Text and photos ©Nancy J. Ondra
Corresponding with the arrival of gradually warmer temperatures at the end of the winter season, the appearance of Ova paschalis fruiting bodies is a curious phenomenon of the spring season in many parts of the United States.
O. paschalis var. arborea appears close to the branch tips, suspended by loop-like structures.
This disease generally forms on woody plants but otherwise does not appear to be host-specific. It may appear on evergreens…
…or deciduous species.
Small shrubs and trees – particularly those growing in open spaces where no larger woody plants are nearby – may be heavily infected.
On larger trees, the fruiting bodies tend to form primarily on the lowest branches, seldom appearing more than 6 or 7 feet above ground level, possibly indicating that the spores are soil-borne.
There is another variant, O. paschalis var. terrestris, which forms directly on the ground.
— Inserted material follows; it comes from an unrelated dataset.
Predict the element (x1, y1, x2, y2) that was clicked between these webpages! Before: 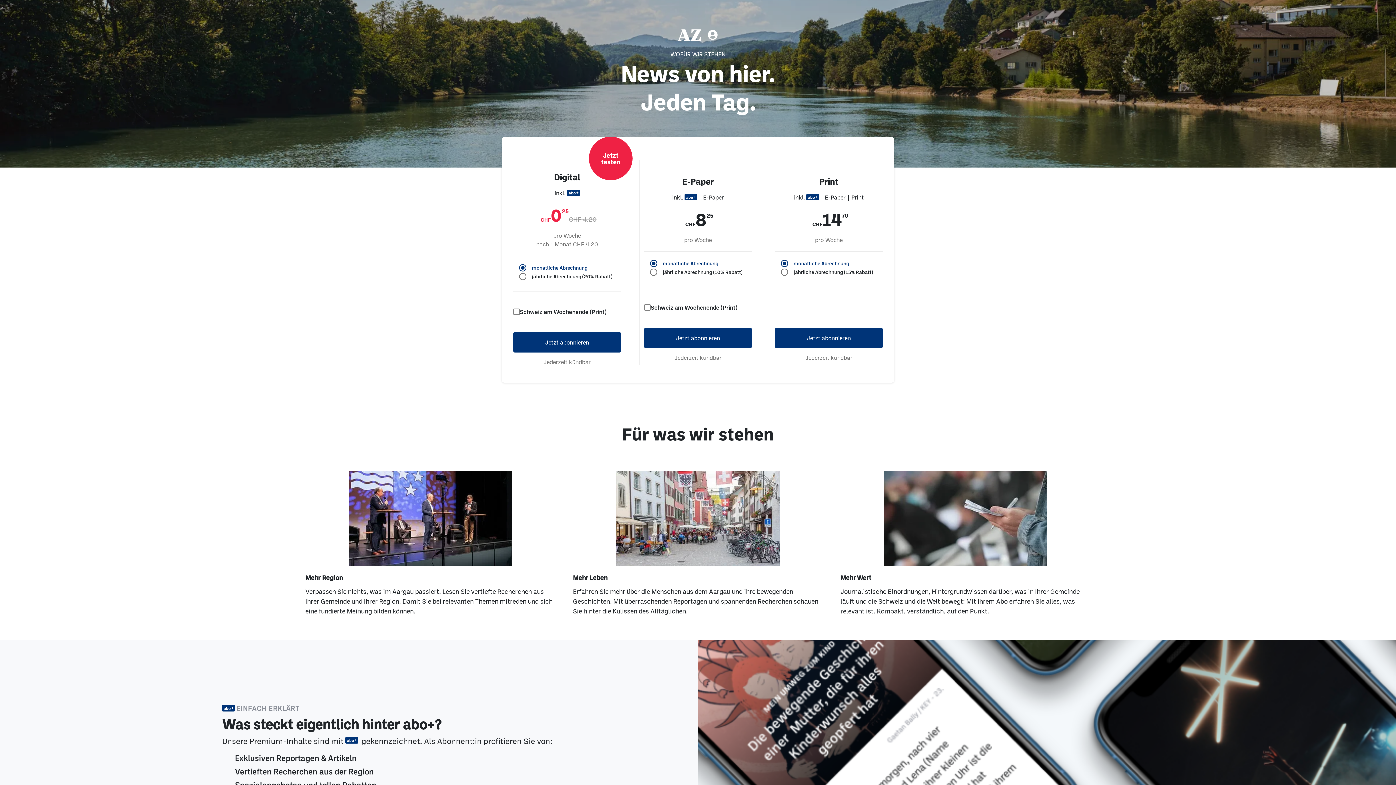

Both types appear suddenly, with no symptoms of infection visible prior to their development. But unlike O. paschalis var. arborea, which typically appears in mid- to late March and remains visible for several weeks, O. paschalis var. terrestris commonly appears and disappears within a few hours. It occasionally forms on expanses of turfgrass but is usually found in sheltered places.
Scientists researching this phenomenon have reported observing rabbits (Order Lagomorpha) in the area of these fruiting bodies.
Despite much historical evidence of these sightings, however, no definitive connection has yet been made.
It is evident upon close inspection that these fruiting bodies have a hard, remarkably plastic-like shell with a distinct seam.
When opened, the structures of O. paschalis var. arborea typically appear to be empty, while those of O. paschalis var. terrestris often contain large spores that may be edible or ornamental.
While this disease forms exclusively in landscape settings, particularly close to homes, and tends to reappear year after year in the same place, it does not seem to have any detrimental effects to plants or people (except in the case of ingesting too many of the edible spores). And, unlike the phosphorescent spores of that other seasonal phenomenon, Lux noel, which outlines woody plants and structures around midwinter and often lingers for many weeks or months after its noctural glow is extinguished, Ova paschalis usually disappears completely by the end of April, so no control measures are necessary. In fact, many welcome the colorful fruiting bodies for their ornamental value.
All of the photographs accompanying this bulletin were taken in Bucks Country, Pennsylvania. Reports of this phenomenon occurring in other areas are welcomed by the writer.